Mac Shitric
- Mac Shitric in a Gaelic type.
- Gender: Masculine
- Language: Irish

Other gender
- Feminine: Nic Shitric, Bean Mhic Shitric, Mhic Shitric

Origin
- Language: Irish
- Meaning: "son of Sitreac"

Other names
- Variant form: Mag Shitric

= Mac Sitric =

Irish family name

Mac Sitric is a masculine surname in the Irish language. The name translates into English as "son of Sitreac". The surname originated as a patronym, however it no longer refers to the actual name of the bearer's father. The form Nic Sitric is borne by unmarried females; the forms Bean Mhic Sitric and Mhic Shitric are borne by married females. A variant form of Mac Sitric is Mag Sitric; the feminine forms of this surname are Nig Sitric, Bean Mhig Sitric, and Mhig Sitric. All these Irish surnames have various Anglicised forms.

==Etymology==
Mac Shitric translates into English as "son of Sitreac". A variant form of the surname is Mag Sitric. These surnames originated as patronyms, however they no longer refer to the actual name of the bearer's father. The name Sitreac is a Gaelic derivative of the Old Norse Sigtryggr. This Old Norse personal name is composed of two elements: the first, Sig-, means "victory"; the second element, -tryggr, means "true".

==Feminine forms==
Mac Sitric and Mag Sitric are masculine surnames.
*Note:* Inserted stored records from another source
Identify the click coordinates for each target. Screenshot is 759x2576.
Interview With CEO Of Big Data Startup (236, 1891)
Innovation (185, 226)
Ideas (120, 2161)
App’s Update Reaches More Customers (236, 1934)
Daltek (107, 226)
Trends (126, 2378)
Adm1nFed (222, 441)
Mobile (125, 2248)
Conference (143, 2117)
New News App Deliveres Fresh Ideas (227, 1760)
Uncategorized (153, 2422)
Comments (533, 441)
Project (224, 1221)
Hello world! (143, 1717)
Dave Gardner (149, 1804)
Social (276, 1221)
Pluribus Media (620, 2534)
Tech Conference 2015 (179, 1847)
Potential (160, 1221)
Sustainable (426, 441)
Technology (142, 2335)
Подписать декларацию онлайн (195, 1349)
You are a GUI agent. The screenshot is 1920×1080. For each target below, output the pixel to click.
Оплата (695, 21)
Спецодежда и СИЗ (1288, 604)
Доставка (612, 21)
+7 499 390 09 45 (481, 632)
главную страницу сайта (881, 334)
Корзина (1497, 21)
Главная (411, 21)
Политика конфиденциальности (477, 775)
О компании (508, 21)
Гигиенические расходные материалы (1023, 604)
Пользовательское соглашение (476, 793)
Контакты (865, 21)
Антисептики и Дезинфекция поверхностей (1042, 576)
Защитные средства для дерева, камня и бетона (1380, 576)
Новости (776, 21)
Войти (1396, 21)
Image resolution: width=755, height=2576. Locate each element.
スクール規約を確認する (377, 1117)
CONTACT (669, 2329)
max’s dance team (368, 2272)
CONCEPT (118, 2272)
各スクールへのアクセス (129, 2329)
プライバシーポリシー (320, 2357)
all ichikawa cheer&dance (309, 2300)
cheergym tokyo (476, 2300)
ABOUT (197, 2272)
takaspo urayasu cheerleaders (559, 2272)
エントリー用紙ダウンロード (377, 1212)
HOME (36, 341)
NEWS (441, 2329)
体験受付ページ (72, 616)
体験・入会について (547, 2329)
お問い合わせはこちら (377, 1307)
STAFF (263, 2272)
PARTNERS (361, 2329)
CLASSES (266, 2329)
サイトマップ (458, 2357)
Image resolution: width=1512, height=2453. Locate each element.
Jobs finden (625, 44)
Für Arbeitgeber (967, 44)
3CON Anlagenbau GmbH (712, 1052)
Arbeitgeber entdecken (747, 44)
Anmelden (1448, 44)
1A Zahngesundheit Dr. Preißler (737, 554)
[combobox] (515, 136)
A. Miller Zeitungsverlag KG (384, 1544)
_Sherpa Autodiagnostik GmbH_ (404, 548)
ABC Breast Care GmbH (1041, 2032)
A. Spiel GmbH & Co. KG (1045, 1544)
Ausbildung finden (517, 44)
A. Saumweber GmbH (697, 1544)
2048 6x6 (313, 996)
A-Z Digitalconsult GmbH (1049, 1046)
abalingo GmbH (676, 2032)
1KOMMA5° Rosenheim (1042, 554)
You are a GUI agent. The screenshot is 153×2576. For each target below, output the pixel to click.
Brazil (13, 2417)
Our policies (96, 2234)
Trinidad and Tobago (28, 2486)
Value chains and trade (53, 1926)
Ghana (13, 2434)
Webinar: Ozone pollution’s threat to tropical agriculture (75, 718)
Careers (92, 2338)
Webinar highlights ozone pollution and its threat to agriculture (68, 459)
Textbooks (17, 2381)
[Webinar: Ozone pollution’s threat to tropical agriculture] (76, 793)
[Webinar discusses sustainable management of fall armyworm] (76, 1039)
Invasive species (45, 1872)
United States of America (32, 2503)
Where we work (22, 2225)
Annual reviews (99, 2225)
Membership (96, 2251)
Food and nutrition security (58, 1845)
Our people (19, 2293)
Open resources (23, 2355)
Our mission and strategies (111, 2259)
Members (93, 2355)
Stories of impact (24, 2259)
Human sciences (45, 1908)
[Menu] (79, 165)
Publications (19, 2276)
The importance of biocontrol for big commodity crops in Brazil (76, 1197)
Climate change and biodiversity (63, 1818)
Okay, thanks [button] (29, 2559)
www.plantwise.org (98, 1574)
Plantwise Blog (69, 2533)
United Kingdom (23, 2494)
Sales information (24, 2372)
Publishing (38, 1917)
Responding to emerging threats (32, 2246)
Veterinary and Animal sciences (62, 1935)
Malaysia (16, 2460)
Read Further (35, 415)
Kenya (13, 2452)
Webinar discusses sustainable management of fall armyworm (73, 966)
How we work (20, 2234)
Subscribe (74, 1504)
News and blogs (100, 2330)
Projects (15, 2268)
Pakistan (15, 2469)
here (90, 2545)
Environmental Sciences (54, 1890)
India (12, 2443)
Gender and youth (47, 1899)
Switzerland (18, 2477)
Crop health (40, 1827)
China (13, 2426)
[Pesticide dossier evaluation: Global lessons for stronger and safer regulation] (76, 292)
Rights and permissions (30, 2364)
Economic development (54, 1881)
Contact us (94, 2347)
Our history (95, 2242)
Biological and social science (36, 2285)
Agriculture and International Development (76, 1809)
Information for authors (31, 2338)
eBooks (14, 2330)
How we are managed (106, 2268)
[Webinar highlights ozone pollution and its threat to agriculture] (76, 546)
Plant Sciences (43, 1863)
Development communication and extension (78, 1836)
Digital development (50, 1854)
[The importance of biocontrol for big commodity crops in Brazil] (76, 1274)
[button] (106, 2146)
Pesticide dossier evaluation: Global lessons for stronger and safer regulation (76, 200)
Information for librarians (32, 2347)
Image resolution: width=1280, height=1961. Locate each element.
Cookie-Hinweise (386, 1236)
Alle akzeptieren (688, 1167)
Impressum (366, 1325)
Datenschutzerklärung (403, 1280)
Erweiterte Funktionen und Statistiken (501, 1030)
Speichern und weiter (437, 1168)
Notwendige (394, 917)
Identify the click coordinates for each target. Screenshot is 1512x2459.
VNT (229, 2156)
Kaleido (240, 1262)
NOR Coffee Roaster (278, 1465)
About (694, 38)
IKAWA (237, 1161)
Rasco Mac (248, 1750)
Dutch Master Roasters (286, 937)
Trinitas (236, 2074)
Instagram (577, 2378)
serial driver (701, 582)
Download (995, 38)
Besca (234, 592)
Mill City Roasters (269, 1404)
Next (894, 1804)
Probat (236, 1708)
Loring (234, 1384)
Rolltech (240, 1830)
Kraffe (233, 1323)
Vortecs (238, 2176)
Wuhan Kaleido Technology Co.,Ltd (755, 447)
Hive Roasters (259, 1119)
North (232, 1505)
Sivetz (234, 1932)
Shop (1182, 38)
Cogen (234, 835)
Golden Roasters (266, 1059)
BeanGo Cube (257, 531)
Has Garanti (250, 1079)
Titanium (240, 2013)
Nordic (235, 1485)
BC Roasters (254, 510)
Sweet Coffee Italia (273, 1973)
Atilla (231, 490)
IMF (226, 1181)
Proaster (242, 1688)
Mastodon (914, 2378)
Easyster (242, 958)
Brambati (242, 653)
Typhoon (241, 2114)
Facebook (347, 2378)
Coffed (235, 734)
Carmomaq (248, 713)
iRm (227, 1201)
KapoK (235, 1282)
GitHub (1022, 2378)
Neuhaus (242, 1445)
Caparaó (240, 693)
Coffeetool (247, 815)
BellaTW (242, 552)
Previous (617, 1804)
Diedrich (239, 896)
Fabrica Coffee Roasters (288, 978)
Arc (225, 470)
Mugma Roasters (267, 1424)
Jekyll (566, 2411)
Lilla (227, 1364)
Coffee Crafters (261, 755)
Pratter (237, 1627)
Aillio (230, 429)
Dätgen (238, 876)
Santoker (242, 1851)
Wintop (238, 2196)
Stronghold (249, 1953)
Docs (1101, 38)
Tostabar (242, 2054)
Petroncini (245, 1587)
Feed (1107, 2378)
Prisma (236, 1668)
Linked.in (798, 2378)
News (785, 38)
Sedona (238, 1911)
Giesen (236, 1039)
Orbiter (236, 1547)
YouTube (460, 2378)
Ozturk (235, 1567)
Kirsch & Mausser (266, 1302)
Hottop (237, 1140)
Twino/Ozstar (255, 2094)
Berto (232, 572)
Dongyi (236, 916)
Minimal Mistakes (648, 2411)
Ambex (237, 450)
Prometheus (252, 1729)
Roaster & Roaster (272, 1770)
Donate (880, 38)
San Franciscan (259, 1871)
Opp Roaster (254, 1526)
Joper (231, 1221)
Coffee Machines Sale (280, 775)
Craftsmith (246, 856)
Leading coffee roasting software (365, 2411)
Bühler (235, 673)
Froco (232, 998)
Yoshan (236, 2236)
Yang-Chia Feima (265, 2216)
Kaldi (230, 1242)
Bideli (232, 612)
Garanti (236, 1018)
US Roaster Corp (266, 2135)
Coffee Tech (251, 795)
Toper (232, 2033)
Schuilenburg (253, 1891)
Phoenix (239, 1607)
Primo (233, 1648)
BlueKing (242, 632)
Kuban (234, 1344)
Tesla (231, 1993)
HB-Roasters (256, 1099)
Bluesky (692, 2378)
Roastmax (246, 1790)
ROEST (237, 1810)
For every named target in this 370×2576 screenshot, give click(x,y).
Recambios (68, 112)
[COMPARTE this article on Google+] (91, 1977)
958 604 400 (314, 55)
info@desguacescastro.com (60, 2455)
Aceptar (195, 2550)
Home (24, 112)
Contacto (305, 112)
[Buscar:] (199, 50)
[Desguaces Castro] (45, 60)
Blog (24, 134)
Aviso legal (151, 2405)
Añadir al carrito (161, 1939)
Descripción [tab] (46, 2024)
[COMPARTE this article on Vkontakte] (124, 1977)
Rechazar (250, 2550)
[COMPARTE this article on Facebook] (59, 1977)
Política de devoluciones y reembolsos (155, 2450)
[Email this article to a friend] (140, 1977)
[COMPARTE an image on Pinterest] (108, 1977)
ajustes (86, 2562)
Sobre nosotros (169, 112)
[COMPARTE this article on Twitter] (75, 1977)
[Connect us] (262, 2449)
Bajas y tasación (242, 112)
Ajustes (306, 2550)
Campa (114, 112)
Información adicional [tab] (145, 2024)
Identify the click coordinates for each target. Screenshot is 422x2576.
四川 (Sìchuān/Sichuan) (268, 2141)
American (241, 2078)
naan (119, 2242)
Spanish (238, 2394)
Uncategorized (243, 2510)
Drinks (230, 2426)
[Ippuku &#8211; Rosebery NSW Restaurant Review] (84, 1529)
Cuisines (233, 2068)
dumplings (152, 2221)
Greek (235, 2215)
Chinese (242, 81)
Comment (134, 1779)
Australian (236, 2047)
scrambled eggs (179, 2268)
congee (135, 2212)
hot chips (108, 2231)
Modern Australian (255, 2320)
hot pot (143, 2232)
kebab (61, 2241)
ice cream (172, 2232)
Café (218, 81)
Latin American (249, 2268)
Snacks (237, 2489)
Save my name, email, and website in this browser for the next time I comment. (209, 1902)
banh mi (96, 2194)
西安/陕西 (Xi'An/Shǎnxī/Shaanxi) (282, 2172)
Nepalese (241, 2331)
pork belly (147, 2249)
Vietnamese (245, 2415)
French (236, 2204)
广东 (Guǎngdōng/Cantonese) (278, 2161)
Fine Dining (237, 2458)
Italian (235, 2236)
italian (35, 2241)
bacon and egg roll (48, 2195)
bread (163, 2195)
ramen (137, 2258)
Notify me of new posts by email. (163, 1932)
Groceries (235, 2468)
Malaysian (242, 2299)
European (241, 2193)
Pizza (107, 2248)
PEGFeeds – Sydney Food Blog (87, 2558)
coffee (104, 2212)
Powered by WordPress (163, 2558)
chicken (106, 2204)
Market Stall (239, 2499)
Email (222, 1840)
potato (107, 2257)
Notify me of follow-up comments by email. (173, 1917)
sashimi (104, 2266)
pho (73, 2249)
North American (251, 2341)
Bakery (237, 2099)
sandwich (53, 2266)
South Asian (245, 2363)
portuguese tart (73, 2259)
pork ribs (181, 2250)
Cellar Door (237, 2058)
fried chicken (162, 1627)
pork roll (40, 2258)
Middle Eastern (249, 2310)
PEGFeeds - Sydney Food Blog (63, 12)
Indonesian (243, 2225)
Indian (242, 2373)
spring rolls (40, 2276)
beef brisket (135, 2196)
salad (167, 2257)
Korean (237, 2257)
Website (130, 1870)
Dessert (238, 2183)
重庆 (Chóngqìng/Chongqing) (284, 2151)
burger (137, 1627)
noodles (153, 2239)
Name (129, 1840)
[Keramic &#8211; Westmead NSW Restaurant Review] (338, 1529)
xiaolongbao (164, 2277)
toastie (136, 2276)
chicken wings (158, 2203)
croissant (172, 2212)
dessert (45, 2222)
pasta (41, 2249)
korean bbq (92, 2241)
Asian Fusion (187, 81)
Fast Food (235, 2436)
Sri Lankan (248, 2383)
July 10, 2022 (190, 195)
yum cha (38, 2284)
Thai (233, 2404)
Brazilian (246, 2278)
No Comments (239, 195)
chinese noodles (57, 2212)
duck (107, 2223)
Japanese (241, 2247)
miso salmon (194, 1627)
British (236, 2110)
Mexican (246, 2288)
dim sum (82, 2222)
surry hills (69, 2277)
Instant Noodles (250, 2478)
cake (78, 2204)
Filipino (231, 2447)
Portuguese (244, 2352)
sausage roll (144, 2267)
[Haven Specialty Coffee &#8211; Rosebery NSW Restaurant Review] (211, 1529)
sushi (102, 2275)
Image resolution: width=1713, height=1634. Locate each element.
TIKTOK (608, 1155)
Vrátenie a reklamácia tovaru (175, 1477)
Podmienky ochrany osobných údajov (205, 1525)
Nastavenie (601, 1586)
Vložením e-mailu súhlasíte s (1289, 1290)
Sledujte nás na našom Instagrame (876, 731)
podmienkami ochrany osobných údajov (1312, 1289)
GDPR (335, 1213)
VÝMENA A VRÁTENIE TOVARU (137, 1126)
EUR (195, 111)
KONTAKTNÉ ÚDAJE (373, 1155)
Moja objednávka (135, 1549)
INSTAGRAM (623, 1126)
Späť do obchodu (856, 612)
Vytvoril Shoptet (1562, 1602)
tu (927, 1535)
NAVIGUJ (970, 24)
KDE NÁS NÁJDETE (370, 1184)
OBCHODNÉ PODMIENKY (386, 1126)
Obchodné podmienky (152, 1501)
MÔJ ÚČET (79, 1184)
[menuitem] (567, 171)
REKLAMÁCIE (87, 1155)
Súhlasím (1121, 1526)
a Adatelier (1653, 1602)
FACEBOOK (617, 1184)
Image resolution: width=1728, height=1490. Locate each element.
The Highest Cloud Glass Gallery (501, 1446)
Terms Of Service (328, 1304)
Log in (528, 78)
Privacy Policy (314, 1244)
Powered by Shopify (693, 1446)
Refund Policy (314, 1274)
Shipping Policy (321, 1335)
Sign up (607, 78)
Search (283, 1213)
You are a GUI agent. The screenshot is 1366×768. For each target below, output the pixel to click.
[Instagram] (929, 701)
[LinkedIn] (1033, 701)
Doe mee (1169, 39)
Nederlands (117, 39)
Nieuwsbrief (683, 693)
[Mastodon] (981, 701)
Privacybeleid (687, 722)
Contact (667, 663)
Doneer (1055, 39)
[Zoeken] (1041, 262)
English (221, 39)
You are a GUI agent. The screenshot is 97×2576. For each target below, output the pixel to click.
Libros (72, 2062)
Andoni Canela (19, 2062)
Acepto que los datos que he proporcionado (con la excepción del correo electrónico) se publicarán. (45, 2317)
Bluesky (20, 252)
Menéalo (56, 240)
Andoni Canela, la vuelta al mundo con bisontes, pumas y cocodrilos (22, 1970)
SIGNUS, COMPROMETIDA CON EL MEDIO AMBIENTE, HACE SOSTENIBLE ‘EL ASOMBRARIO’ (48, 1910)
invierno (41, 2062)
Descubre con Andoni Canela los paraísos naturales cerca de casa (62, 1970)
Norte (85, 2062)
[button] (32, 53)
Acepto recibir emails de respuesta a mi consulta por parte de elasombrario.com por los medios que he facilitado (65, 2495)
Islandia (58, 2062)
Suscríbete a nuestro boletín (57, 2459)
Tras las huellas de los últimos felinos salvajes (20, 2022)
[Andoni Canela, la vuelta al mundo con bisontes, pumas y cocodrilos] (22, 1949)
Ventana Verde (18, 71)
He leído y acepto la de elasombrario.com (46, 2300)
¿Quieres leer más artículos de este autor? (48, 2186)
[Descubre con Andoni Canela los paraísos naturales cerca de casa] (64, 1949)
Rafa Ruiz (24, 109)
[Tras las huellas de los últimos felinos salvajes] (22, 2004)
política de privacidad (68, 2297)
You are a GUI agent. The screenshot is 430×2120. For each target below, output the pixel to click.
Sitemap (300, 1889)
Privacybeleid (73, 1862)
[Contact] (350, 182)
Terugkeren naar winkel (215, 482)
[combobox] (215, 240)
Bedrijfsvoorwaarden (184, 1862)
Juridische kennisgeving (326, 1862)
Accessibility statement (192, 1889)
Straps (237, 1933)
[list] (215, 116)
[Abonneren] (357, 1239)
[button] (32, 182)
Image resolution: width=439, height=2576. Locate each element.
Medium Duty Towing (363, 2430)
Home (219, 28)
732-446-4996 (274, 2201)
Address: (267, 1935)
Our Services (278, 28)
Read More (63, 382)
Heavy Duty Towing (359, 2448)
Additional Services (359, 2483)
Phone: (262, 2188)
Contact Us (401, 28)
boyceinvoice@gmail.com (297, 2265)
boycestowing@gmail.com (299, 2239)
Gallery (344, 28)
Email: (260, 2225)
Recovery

The form of Mac Sitric for unmarried females is Nic Sitric, whereas the (unmarried) feminine form of Mag Sitric is Nig Sitric; these names translate into English as "daughter of the son of Sitreac. The form of Mac Sitric for married females is Bean Mhic Sitric, whereas the feminine form of Mag Sitric is Bean Mhig Sitric; these particular feminine names also rendered simply as Mhic Sitric and Mhig Sitric; these four surnames translate to "wife of the son of Sitreac.

==Anglicised forms==
Mac Sitric has been Anglicised variously as MacKittrick, MacKitterick, MacKettrick, MacKetterick, MacKirtrick, Munkittrick, Munkettrick, Kittrick, Kitterick, and Setright. Anglicised forms of Mag Sitric include MacGetrick, MacGetterick.